_Short exercise 1:_
List every word or phrase that the post on the Zariski tangent space puts in double quotation marks.
_Short exercise 2:_
Please carry on the post on the Zariski tangent space from the point where it stops.
>> begin Document segment
Let $V$ be an affine variety in $\mathbb{A}^n$ (say, over an algebraically closed field $K$) and suppose $P = (0,\dots, 0)\in V$ is the origin of affine space. I am trying to prove there's an isomorphism between the "abstract" Zariski tangent space $T_P (V) = (\mathfrak{m}_P/\mathfrak{m}_P^2)^*$ and the "naive" vector space

$$W = \left\{(\alpha_1, \dots, \alpha_n): \sum_{i=1}^n \alpha_i \frac{\partial f}{\partial x_i} (P)=0, \quad \forall f\in I(V)\right\}$$

I've shown there's an injection $\phi: W\to T_P (V)$ as follows: for $Q = (\alpha_1, \dots, \alpha_n)\in W$ we get a linear functional $\phi_Q : \mathfrak{m}_P/\mathfrak{m}_P^2 \to K$ via

$$\phi(Q) = \phi_Q = \sum_{i=1}^n \alpha_i \frac{\partial}{\partial x_i}\lvert_P$$

which corresponds to taking a "weighted total derivative" of an equivalence class of a function $r\in \mathfrak{m}_P$ modulo $\mathfrak{m}_P^2$ i.e.
>> end Document segment
>> begin Supplied material
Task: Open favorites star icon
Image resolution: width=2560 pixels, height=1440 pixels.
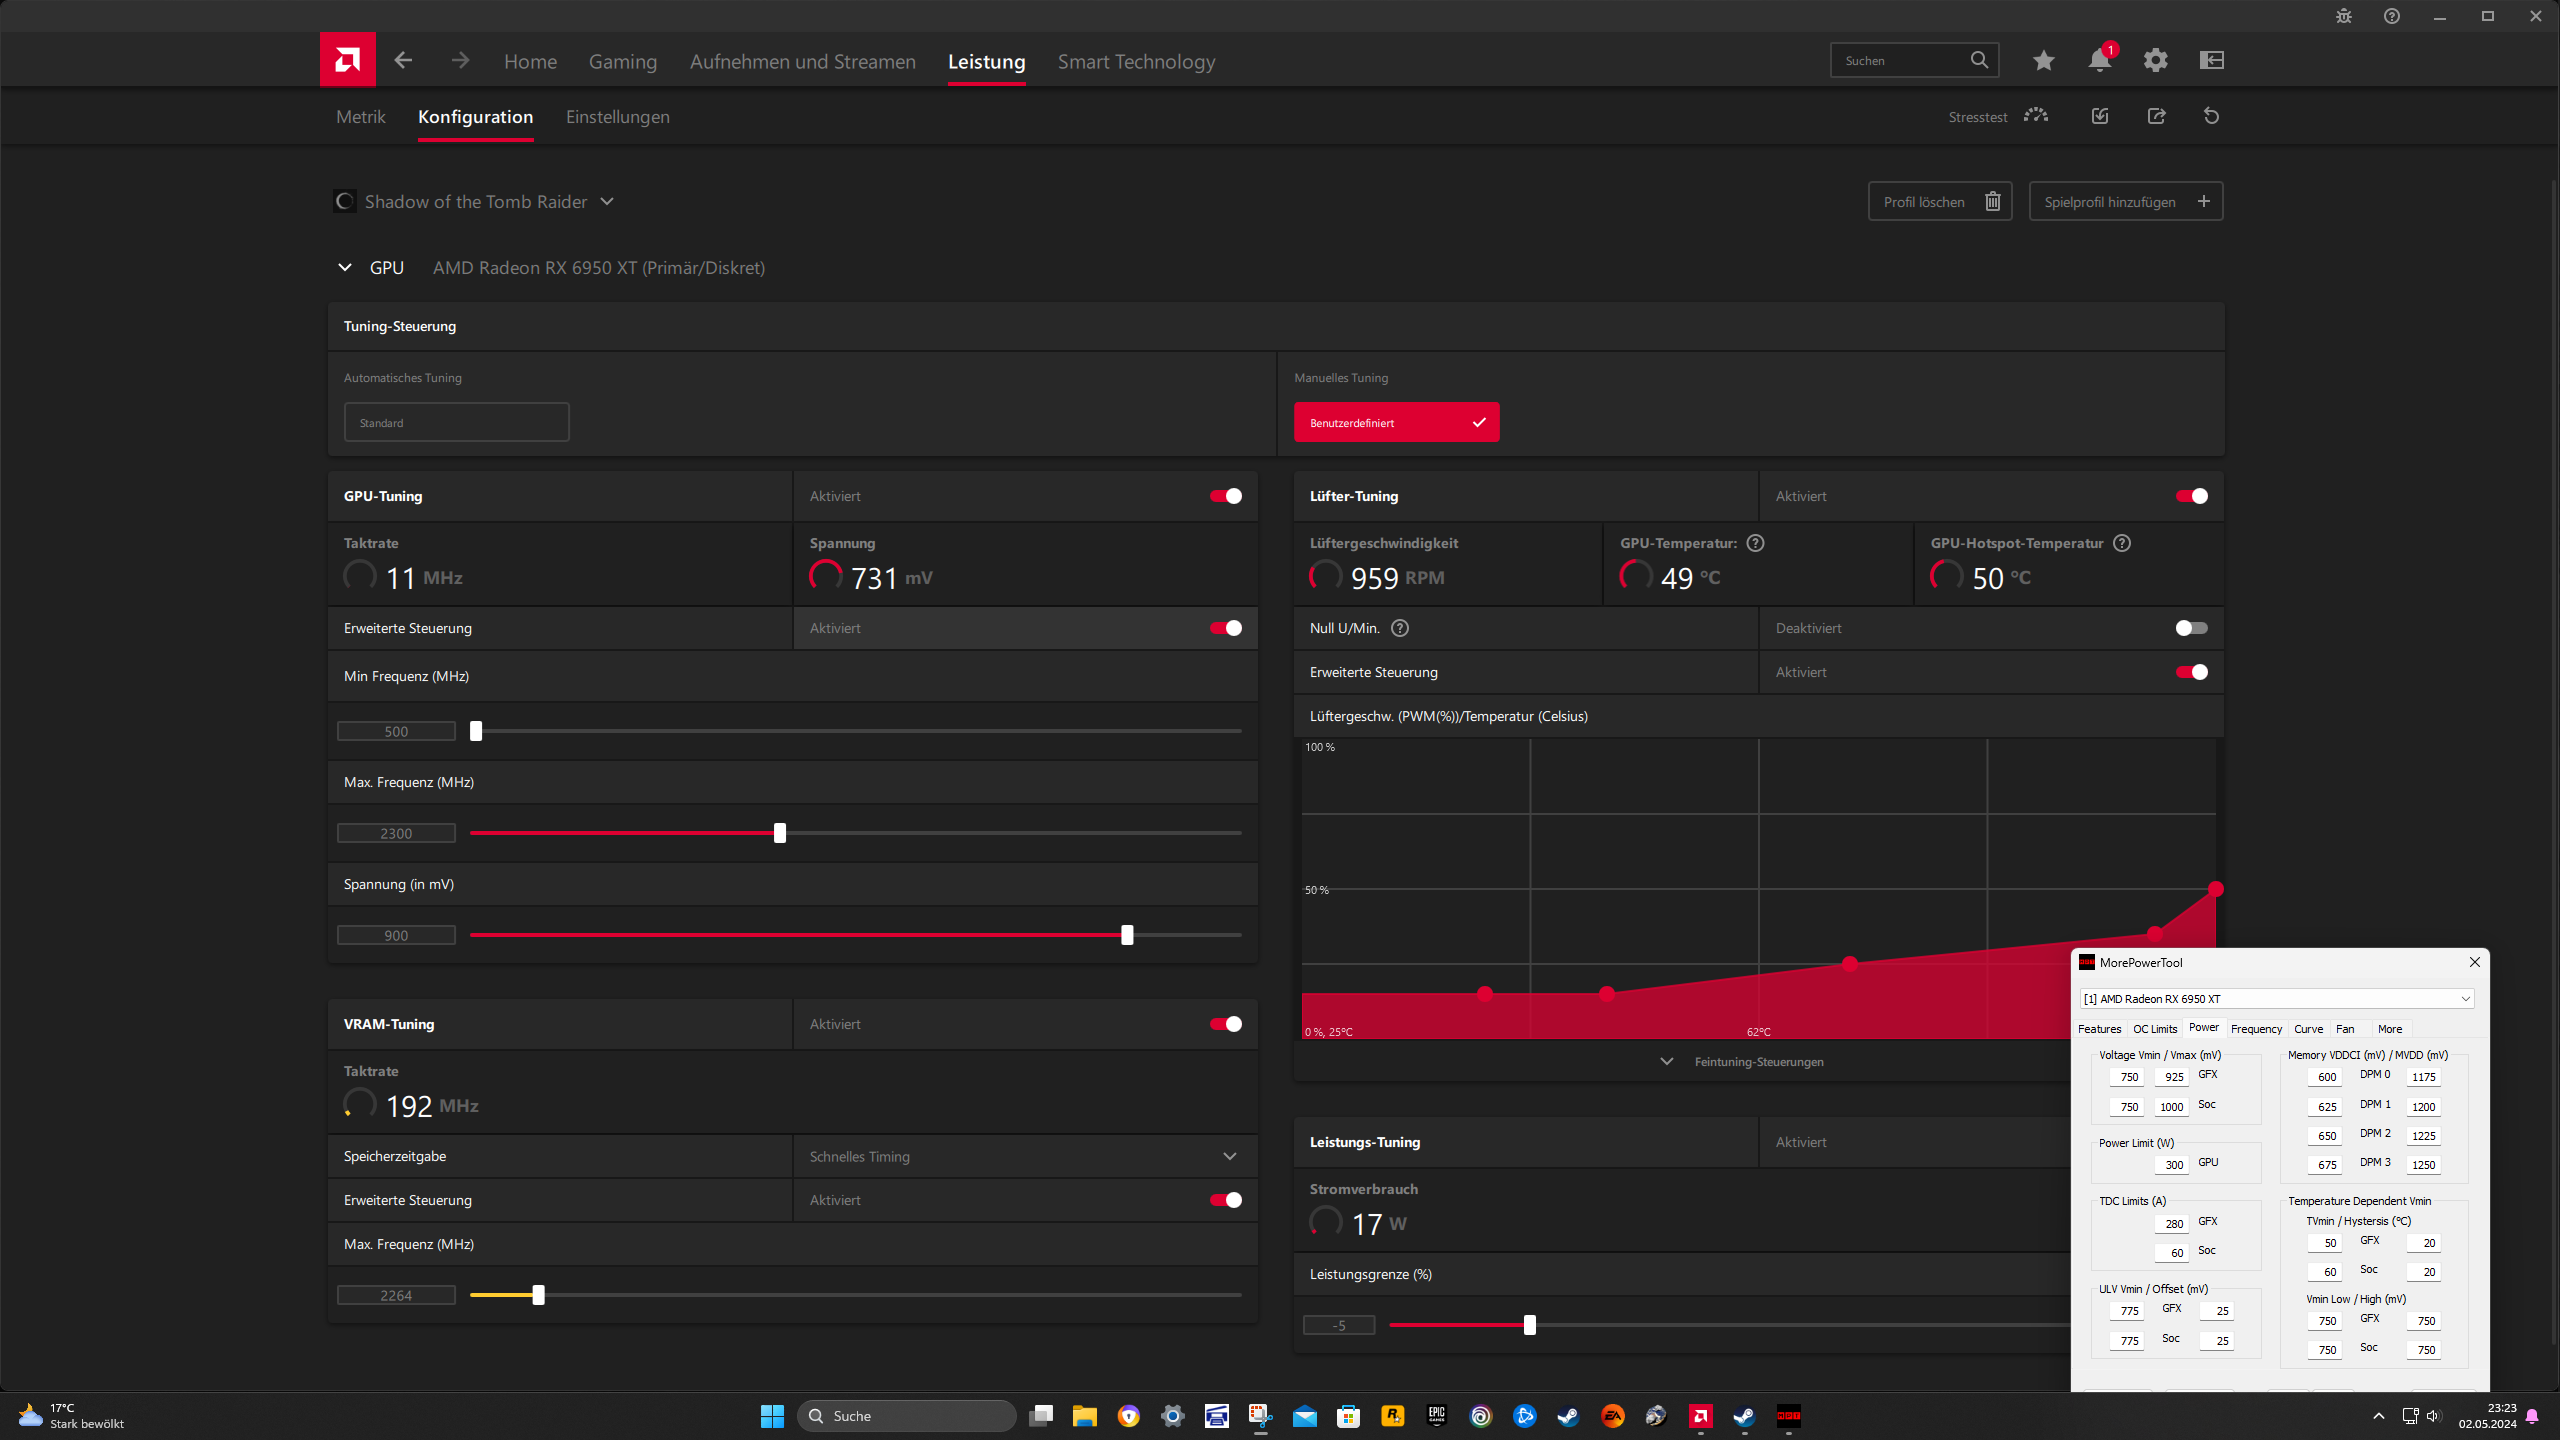Action: [2043, 61]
>> end Supplied material
_Result 1:_
- "abstract"
- "naive"
- "weighted total derivative"

_Result 2:_
$$\phi_Q (\bar{r}) = \sum_{i=1}^n \alpha_i \frac{\partial r}{\partial x_i} (P)$$

where $\bar{r}$ denotes the image of $r$ in the quotient. This is indeed a linear functional on $\mathfrak{m}_P/\mathfrak{m}_P^2$. Moreover the mapping $\phi$ is an injective $K$-linear map $W\to T_P (V)$. What I'm struggling to do is show surjectivity of this map. Every element $g\in T_P (V)$ can be written as

$$ g = \sum_{i=1}^n \alpha_i g_i$$

where $g_i (\bar{x_j}) = \delta_{i j}$ is one of the dual basis vectors. What isn't clear to me is that the coefficients $\alpha_i$ come from some $Q = (\alpha_1, \dots, \alpha_n)\in W$ i.e. that

$$\sum_{i=1}^n g(\bar{x_i}) \frac{\partial f}{\partial x_i} (P) = 0, \quad \forall f\in I(V)$$

Can anyone explain why this map is surjective?

Edit: I mistakenly forgot to include the condition that the linear combination sums to zero in the definition of the "naive" tangent space in the original post, which caused some confusion. This has been amended above.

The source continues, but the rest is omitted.